From the line with "交通安全推進隊｜葛南地域 (347, 858)" through the line with "537 (73, 17)", inclusive, return each line of the data below exactly and leave the rest out.

Saved data entries
______
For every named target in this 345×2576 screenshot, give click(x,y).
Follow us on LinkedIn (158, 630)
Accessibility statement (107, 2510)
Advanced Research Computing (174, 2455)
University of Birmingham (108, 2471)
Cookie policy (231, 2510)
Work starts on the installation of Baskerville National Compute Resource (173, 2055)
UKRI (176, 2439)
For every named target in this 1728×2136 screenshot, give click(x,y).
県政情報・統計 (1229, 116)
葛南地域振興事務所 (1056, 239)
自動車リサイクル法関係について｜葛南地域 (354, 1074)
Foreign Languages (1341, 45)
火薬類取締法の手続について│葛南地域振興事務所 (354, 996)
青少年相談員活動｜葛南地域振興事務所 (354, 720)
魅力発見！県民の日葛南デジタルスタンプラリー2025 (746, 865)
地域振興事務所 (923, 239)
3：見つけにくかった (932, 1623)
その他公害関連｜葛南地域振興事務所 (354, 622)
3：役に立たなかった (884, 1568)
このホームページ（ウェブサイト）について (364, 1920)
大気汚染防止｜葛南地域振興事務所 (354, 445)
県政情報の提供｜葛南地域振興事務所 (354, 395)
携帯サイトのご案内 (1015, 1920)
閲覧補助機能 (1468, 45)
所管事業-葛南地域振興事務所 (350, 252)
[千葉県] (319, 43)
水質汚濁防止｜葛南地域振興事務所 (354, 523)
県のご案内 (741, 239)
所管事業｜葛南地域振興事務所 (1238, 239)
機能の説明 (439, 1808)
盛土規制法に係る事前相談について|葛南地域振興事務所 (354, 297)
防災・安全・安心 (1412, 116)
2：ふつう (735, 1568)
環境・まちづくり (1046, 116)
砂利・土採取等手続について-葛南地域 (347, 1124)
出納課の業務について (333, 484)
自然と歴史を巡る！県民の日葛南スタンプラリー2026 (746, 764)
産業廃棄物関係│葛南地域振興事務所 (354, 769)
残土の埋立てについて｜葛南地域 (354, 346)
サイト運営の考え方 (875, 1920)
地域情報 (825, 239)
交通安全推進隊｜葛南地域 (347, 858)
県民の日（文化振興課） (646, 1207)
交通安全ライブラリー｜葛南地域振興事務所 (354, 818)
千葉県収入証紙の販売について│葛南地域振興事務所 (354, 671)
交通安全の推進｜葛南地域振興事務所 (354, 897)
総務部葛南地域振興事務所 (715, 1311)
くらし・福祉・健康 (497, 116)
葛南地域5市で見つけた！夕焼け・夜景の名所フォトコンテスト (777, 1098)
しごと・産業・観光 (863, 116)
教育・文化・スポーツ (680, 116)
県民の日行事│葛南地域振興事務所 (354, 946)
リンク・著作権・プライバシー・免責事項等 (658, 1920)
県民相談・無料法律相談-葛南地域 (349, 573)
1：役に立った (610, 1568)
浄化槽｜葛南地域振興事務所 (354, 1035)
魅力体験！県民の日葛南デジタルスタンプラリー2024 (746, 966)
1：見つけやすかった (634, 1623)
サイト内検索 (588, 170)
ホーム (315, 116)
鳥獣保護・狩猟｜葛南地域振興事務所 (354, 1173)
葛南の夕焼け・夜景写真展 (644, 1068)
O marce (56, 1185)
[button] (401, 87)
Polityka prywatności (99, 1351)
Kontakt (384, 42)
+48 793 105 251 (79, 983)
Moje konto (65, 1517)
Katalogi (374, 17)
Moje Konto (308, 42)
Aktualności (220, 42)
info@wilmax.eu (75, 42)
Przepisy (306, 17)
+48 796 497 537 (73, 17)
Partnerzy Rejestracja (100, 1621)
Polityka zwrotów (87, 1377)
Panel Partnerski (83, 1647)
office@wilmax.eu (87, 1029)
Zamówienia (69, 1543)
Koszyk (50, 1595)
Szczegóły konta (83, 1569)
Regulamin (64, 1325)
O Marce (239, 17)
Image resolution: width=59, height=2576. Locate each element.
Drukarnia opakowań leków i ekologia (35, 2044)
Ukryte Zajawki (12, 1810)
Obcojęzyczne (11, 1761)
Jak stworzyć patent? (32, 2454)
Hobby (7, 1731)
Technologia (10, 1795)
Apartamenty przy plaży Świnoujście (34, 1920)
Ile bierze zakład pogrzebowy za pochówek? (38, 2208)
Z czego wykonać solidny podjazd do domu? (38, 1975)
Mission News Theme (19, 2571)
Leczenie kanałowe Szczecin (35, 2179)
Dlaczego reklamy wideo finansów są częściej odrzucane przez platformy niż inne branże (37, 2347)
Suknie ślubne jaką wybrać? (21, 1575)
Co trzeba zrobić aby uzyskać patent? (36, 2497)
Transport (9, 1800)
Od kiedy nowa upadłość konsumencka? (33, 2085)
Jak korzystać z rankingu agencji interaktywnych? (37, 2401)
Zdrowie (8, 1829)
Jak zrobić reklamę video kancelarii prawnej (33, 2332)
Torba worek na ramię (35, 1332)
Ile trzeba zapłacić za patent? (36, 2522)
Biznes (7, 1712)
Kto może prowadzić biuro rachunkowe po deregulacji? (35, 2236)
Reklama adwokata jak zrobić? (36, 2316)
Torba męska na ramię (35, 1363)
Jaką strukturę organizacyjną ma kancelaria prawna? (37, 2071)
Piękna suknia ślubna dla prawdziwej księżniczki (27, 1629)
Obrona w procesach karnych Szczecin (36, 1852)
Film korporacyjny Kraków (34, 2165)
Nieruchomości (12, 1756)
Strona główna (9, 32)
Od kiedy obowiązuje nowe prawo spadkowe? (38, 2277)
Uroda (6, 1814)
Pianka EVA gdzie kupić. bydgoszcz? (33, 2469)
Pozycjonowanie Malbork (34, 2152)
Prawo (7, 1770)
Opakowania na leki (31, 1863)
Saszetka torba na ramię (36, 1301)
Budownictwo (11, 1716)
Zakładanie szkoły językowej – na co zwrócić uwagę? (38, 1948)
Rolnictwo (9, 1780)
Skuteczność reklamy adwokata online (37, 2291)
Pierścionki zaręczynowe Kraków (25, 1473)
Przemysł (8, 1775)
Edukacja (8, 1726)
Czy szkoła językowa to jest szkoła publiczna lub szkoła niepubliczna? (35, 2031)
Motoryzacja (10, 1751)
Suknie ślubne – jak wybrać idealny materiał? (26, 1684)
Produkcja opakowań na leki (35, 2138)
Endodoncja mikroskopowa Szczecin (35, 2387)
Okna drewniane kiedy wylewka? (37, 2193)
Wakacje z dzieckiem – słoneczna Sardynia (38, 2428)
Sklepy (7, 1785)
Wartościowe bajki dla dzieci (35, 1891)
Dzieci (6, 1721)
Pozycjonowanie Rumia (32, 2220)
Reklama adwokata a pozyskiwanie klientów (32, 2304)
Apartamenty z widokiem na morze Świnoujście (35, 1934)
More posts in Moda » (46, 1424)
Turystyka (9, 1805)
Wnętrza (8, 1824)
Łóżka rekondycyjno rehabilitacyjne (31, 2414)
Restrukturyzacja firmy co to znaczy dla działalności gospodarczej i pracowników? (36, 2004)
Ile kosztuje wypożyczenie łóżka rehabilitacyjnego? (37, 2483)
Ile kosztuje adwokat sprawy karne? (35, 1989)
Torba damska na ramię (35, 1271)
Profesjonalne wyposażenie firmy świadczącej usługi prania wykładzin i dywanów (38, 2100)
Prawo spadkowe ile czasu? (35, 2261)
______
> _Solution to the problem_
交通安全推進隊｜葛南地域 (347, 858)
県民の日（文化振興課） (646, 1207)
交通安全ライブラリー｜葛南地域振興事務所 (354, 818)
千葉県収入証紙の販売について│葛南地域振興事務所 (354, 671)
交通安全の推進｜葛南地域振興事務所 (354, 897)
総務部葛南地域振興事務所 (715, 1311)
くらし・福祉・健康 (497, 116)
葛南地域5市で見つけた！夕焼け・夜景の名所フォトコンテスト (777, 1098)
しごと・産業・観光 (863, 116)
教育・文化・スポーツ (680, 116)
県民の日行事│葛南地域振興事務所 (354, 946)
リンク・著作権・プライバシー・免責事項等 (658, 1920)
県民相談・無料法律相談-葛南地域 (349, 573)
1：役に立った (610, 1568)
浄化槽｜葛南地域振興事務所 (354, 1035)
魅力体験！県民の日葛南デジタルスタンプラリー2024 (746, 966)
1：見つけやすかった (634, 1623)
サイト内検索 (588, 170)
ホーム (315, 116)
鳥獣保護・狩猟｜葛南地域振興事務所 (354, 1173)
葛南の夕焼け・夜景写真展 (644, 1068)
O marce (56, 1185)
[button] (401, 87)
Polityka prywatności (99, 1351)
Kontakt (384, 42)
+48 793 105 251 (79, 983)
Moje konto (65, 1517)
Katalogi (374, 17)
Moje Konto (308, 42)
Aktualności (220, 42)
info@wilmax.eu (75, 42)
Przepisy (306, 17)
+48 796 497 537 (73, 17)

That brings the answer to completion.